WRITTEN REQUEST:
Please rewrite all of the material below as a Markdown table with two columns, "Row" and "Line". Give each line its own row number, and leave out the blank lines.

ENTRIES PROVIDED:
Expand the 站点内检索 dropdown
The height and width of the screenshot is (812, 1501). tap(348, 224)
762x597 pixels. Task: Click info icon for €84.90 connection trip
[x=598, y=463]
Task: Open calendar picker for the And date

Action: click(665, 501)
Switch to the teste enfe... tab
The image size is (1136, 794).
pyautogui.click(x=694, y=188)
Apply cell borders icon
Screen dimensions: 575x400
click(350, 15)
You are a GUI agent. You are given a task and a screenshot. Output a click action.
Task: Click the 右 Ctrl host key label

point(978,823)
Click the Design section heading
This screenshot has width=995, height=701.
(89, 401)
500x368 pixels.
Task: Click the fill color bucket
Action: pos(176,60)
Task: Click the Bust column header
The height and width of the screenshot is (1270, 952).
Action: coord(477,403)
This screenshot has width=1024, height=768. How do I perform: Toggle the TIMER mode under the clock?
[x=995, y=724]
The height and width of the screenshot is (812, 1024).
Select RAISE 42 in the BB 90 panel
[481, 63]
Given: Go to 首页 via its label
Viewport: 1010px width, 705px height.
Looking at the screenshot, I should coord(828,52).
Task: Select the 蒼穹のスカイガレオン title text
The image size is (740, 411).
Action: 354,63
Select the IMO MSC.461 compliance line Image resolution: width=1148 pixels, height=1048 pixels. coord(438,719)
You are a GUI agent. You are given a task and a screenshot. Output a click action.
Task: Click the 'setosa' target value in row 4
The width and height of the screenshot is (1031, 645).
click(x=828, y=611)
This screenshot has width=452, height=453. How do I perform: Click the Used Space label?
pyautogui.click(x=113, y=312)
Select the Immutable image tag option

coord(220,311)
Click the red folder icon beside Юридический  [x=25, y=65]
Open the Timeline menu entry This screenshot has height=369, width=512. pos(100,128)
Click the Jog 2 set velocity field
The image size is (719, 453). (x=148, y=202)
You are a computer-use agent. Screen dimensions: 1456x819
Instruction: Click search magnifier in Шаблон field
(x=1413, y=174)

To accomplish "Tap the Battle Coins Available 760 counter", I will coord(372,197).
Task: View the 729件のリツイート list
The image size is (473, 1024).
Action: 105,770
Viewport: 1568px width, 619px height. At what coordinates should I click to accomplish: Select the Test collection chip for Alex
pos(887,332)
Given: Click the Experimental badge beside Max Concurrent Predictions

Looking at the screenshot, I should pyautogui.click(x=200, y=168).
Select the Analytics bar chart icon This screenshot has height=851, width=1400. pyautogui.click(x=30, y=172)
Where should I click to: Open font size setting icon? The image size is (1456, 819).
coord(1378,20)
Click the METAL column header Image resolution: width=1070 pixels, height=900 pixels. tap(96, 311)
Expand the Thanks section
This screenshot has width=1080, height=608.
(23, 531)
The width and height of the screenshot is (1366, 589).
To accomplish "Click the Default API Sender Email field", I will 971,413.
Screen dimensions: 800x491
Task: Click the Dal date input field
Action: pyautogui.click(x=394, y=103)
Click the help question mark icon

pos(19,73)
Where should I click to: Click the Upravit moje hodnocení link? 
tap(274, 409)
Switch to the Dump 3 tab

SOLUTION TO THIS TASK:
| Row | Line |
|---|---|
| 1 | Expand the 站点内检索 dropdown |
| 2 | The height and width of the screenshot is (812, 1501). tap(348, 224) |
| 3 | 762x597 pixels. Task: Click info icon for €84.90 connection trip |
| 4 | [x=598, y=463] |
| 5 | Task: Open calendar picker for the And date |
| 6 | Action: click(665, 501) |
| 7 | Switch to the teste enfe... tab |
| 8 | The image size is (1136, 794). |
| 9 | pyautogui.click(x=694, y=188) |
| 10 | Apply cell borders icon |
| 11 | Screen dimensions: 575x400 |
| 12 | click(350, 15) |
| 13 | You are a GUI agent. You are given a task and a screenshot. Output a click action. |
| 14 | Task: Click the 右 Ctrl host key label |
| 15 | point(978,823) |
| 16 | Click the Design section heading |
| 17 | This screenshot has width=995, height=701. |
| 18 | (89, 401) |
| 19 | 500x368 pixels. |
| 20 | Task: Click the fill color bucket |
| 21 | Action: pos(176,60) |
| 22 | Task: Click the Bust column header |
| 23 | The height and width of the screenshot is (1270, 952). |
| 24 | Action: coord(477,403) |
| 25 | This screenshot has width=1024, height=768. How do I perform: Toggle the TIMER mode under the clock? |
| 26 | [x=995, y=724] |
| 27 | The height and width of the screenshot is (812, 1024). |
| 28 | Select RAISE 42 in the BB 90 panel |
| 29 | [481, 63] |
| 30 | Given: Go to 首页 via its label |
| 31 | Viewport: 1010px width, 705px height. |
| 32 | Looking at the screenshot, I should coord(828,52). |
| 33 | Task: Select the 蒼穹のスカイガレオン title text |
| 34 | The image size is (740, 411). |
| 35 | Action: 354,63 |
| 36 | Select the IMO MSC.461 compliance line Image resolution: width=1148 pixels, height=1048 pixels. coord(438,719) |
| 37 | You are a GUI agent. You are given a task and a screenshot. Output a click action. |
| 38 | Task: Click the 'setosa' target value in row 4 |
| 39 | The width and height of the screenshot is (1031, 645). |
| 40 | click(x=828, y=611) |
| 41 | This screenshot has width=452, height=453. How do I perform: Click the Used Space label? |
| 42 | pyautogui.click(x=113, y=312) |
| 43 | Select the Immutable image tag option |
| 44 | coord(220,311) |
| 45 | Click the red folder icon beside Юридический  [x=25, y=65] |
| 46 | Open the Timeline menu entry This screenshot has height=369, width=512. pos(100,128) |
| 47 | Click the Jog 2 set velocity field |
| 48 | The image size is (719, 453). (x=148, y=202) |
| 49 | You are a computer-use agent. Screen dimensions: 1456x819 |
| 50 | Instruction: Click search magnifier in Шаблон field |
| 51 | (x=1413, y=174) |
| 52 | To accomplish "Tap the Battle Coins Available 760 counter", I will coord(372,197). |
| 53 | Task: View the 729件のリツイート list |
| 54 | The image size is (473, 1024). |
| 55 | Action: 105,770 |
| 56 | Viewport: 1568px width, 619px height. At what coordinates should I click to accomplish: Select the Test collection chip for Alex |
| 57 | pos(887,332) |
| 58 | Given: Click the Experimental badge beside Max Concurrent Predictions |
| 59 | Looking at the screenshot, I should pyautogui.click(x=200, y=168). |
| 60 | Select the Analytics bar chart icon This screenshot has height=851, width=1400. pyautogui.click(x=30, y=172) |
| 61 | Where should I click to: Open font size setting icon? The image size is (1456, 819). |
| 62 | coord(1378,20) |
| 63 | Click the METAL column header Image resolution: width=1070 pixels, height=900 pixels. tap(96, 311) |
| 64 | Expand the Thanks section |
| 65 | This screenshot has width=1080, height=608. |
| 66 | (23, 531) |
| 67 | The width and height of the screenshot is (1366, 589). |
| 68 | To accomplish "Click the Default API Sender Email field", I will 971,413. |
| 69 | Screen dimensions: 800x491 |
| 70 | Task: Click the Dal date input field |
| 71 | Action: pyautogui.click(x=394, y=103) |
| 72 | Click the help question mark icon |
| 73 | pos(19,73) |
| 74 | Where should I click to: Click the Upravit moje hodnocení link?  |
| 75 | tap(274, 409) |
| 76 | Switch to the Dump 3 tab |